The actual effects of these changes on the insect population are quite difficult to establish. The data gathered indicates that some species of insects are declining, while others show an increase. A bigger problem for entomologists is where the data they use is gathered from. The most modern and efficient equipment to gather accurate information is in the developed, and rich, countries of the world. But the vast majority of the insects in the world are found in the poorer, and more remote countries – so only a fraction of the true figures of decline, or otherwise, can be established.
Other slides showed some of the equipment and methods used to monitor insect numbers and obtain samples, which include hitting tree trunks and bushes, catching any insects that fall out on trays, sheets, or similar.
Chris mentioned a term perhaps unfamiliar to the audience – ‘Citizen Science’. An example of this is the ‘Butterfly Monitoring Scheme’ which began 47 years ago in Britain. Chris described it as ‘probably the greatest biological recording scheme on the planet’ and, even better, one of our members present had taken part in it. It involves walking about a mile each week along a specified route, and recording the number and type of any butterflies seen. This produces a record of the increase, or decline, of these insects over nearly half a century. But Chris said that data gathering worldwide is unable to produce the ‘whole picture’ as the vast majority of insect types that exist are not studied at all.

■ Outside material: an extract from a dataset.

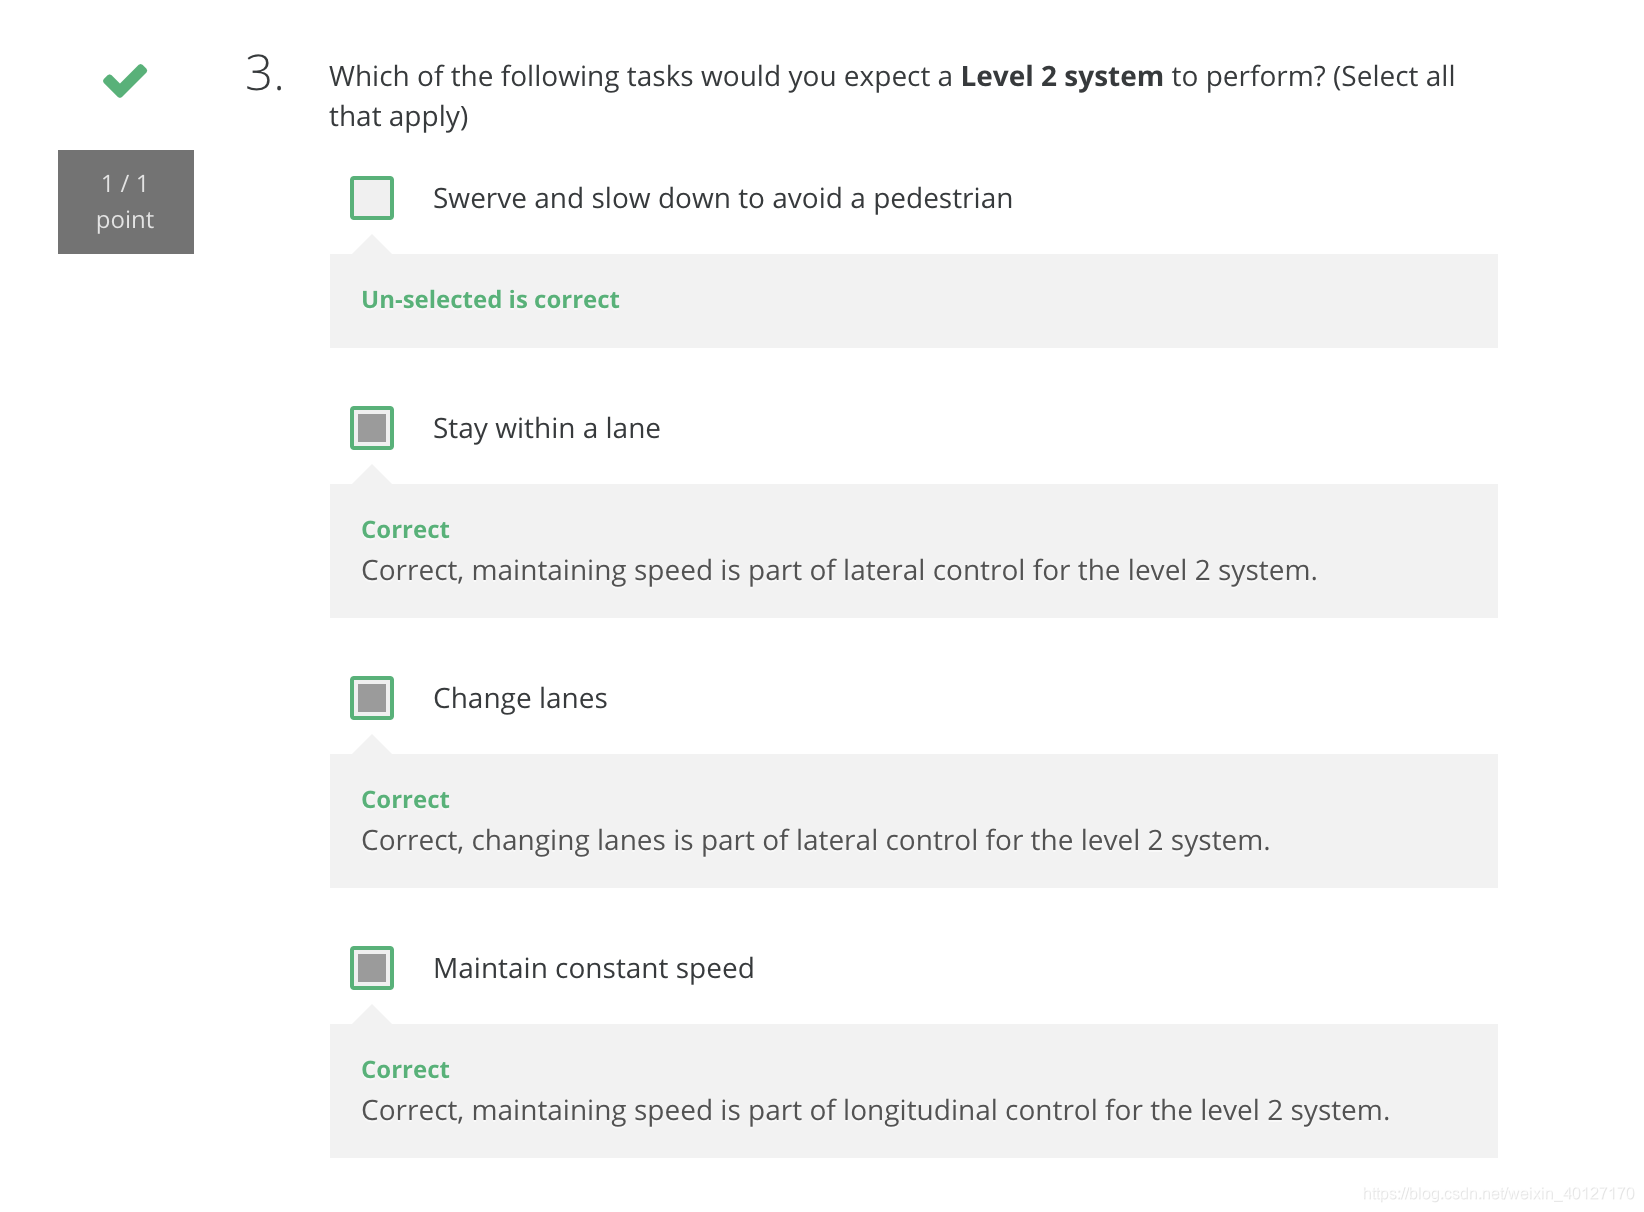Viewport: 1644px width, 1212px height.
Task: Click the longitudinal control explanation text
Action: 876,1110
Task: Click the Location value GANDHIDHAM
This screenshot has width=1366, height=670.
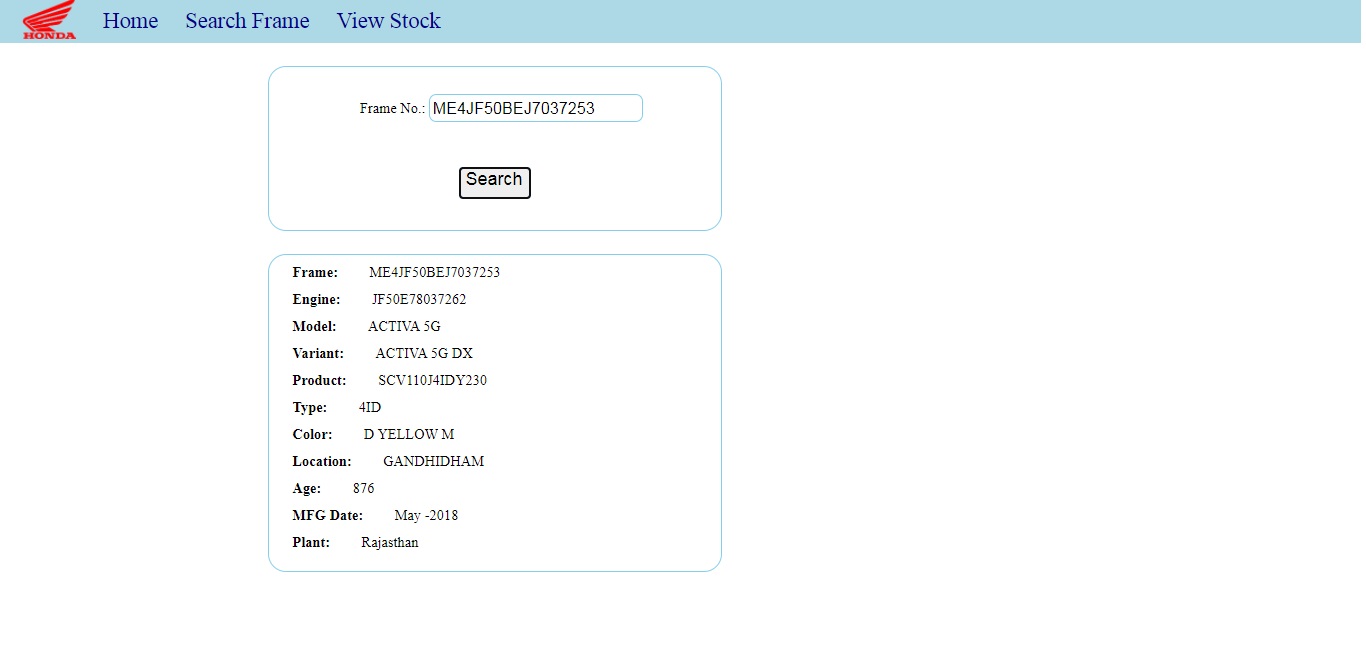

Another of his slides showed 16 wasps which looked exactly the same, but were actually different species, which couldn’t mate with each other. This illustrated the complexity of producing accurate figures of how many insects actually exist.
He went on to say something that his audience may have already been thinking…nature is hard. As already mentioned, insects are vital for our human existence on Earth. Chris asked us to picture an aeroplane flying in the sky, to represent human life. And then to do the same, with its rivets to represent insect life. The lack of knowledge about what is causing the decline of insect life means that doing something about it is, to say the least, difficult. One or more of the rivets holding the wings together, and attached to the plane might disappear leading to a wing falling off…not a good prospect for human life continuing.

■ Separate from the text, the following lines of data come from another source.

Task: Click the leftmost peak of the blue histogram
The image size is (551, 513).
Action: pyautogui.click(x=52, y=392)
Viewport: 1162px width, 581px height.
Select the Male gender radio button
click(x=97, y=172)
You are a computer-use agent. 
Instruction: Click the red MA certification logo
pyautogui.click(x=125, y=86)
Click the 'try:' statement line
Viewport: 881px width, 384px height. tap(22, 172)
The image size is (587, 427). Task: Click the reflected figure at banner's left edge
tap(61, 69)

But there may still be a way to improve the situation. Chris again mentioned the value of maintaining, and increasing schemes such as Butterfly Monitoring (and still using the centuries old methods and equipment), but along with that, employing new and evolving techniques.
The first of these mentioned was Environmental DNA, or EDNA. A single sample containing EDNA can be used to detect endangered species, study the impacts of climate change, alert us to invisible threats such as pathogens, and assess the overall health of aquatic and terrestrial ecosystems.

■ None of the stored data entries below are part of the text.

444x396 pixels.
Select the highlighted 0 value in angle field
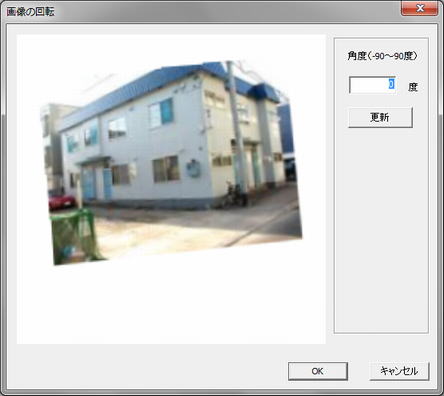[392, 83]
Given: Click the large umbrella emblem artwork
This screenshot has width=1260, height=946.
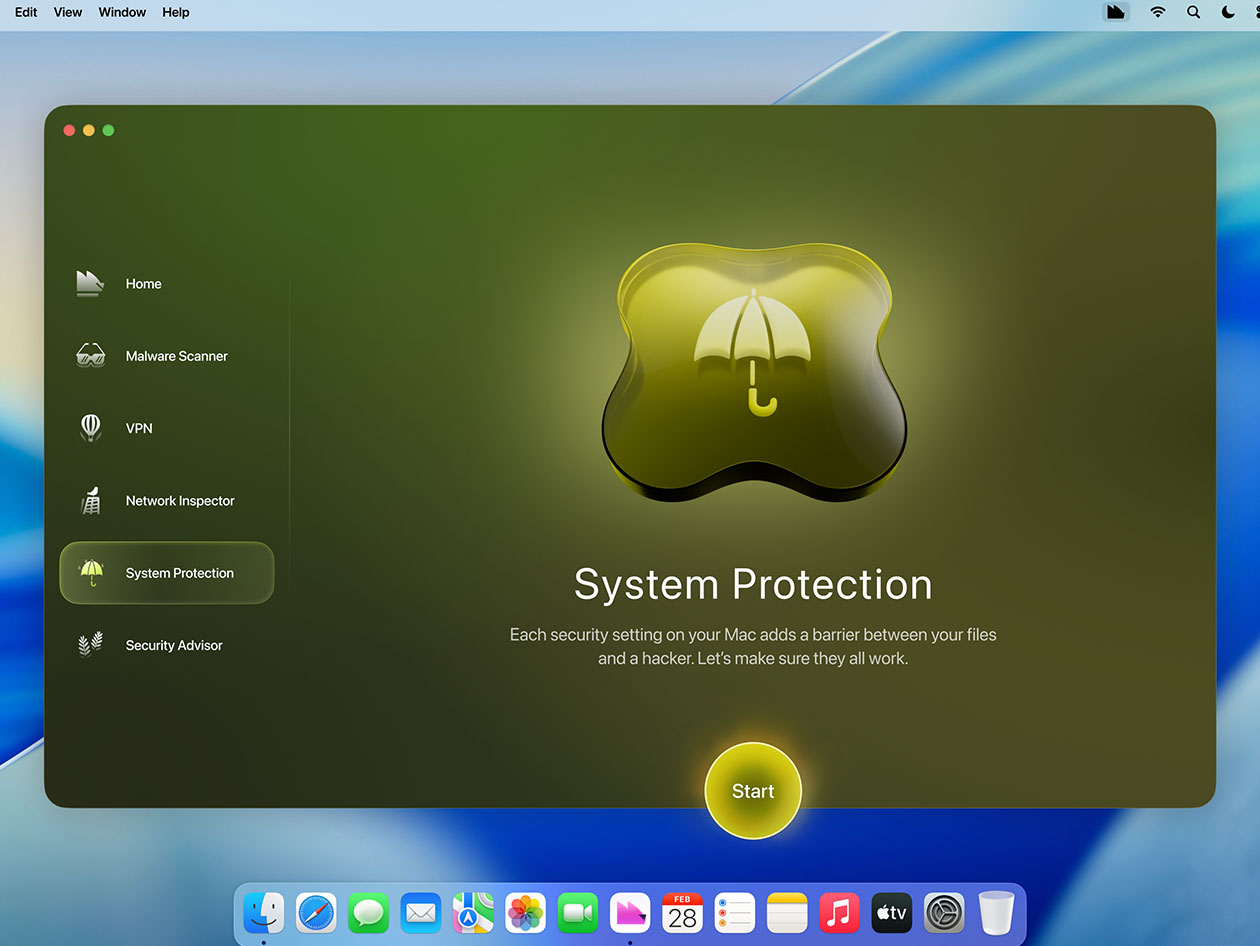Looking at the screenshot, I should tap(752, 375).
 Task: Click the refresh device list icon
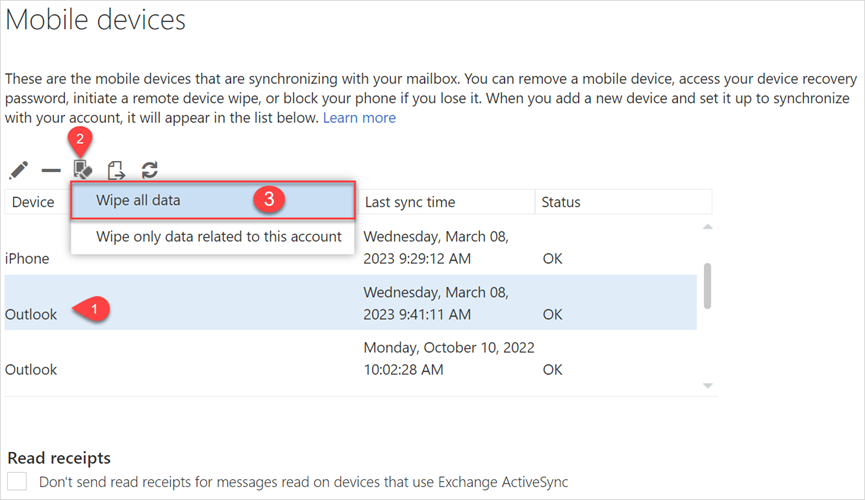pos(149,171)
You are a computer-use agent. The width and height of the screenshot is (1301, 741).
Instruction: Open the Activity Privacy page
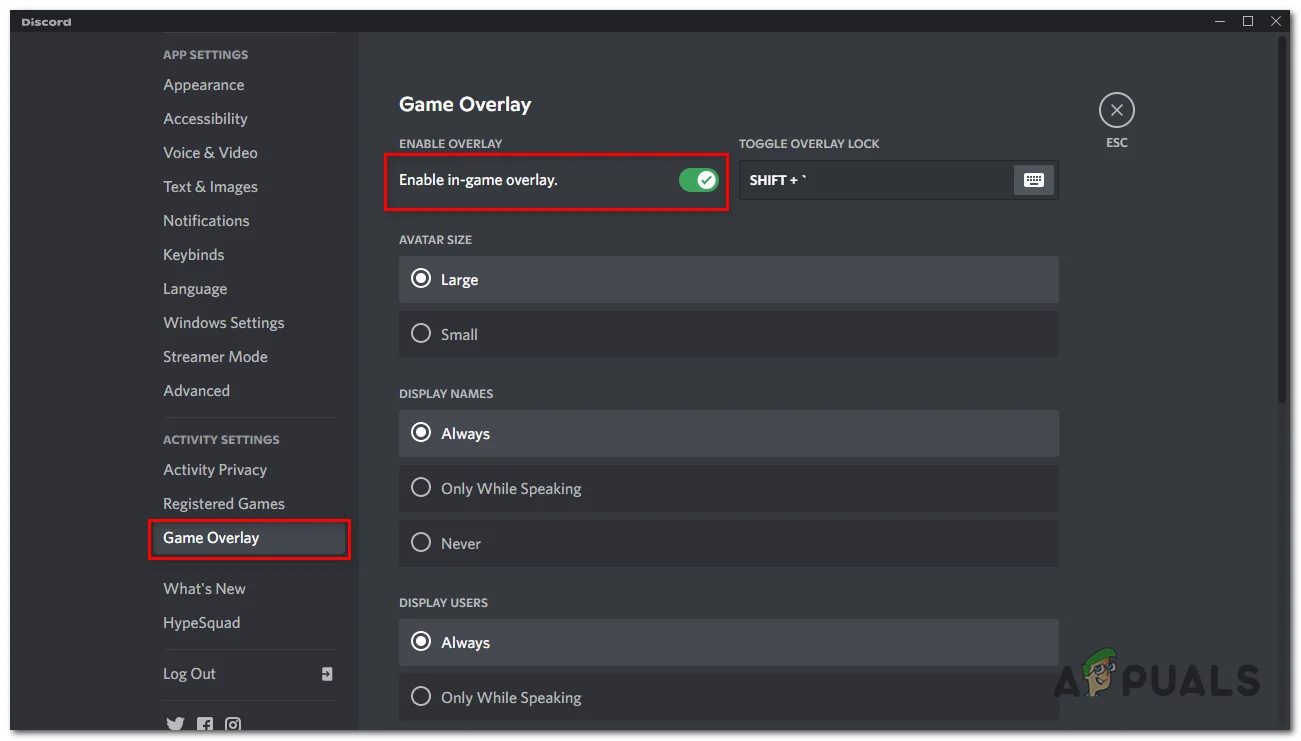[x=215, y=469]
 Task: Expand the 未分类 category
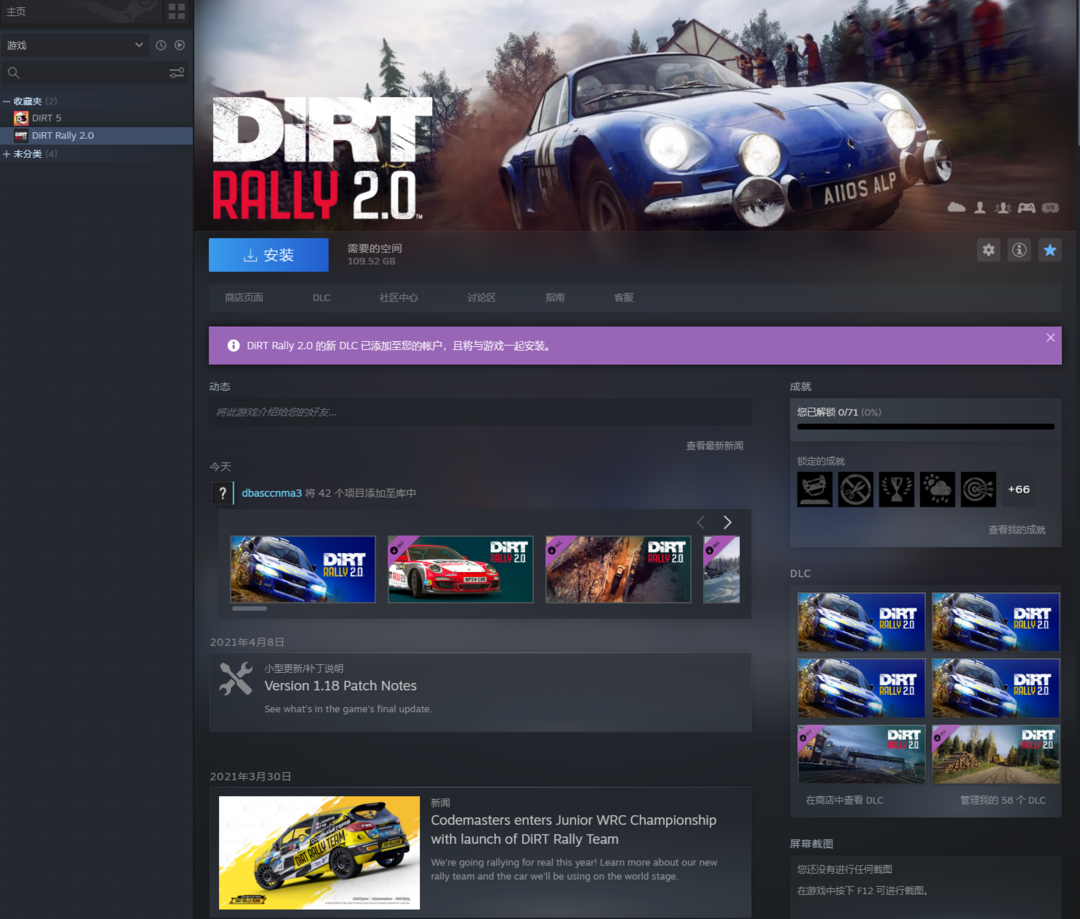[x=7, y=154]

Chris had more good news towards the end of the presentation. . He described how he was speaking to a meteorologist, who mentioned that bugs and insects were seen on radar, but routinely removed to concentrate on the weather data. Scientists are now developing a pioneering technique that allows them to monitor insects in the air using weather radars, as part of a research project called BioDAR. The new project will initially aim to monitor insect populations in the UK, followed by Rwanda, Mali, and South Africa.
Chris concluded by mentioning the many miles of hedgerow alongside our roads, which still provide insect habitats, and the reduction in pesticides starting to increase pollination by insects. But our members still had questions for over twenty minutes, for our engaging and excellent speaker, before the meeting ended.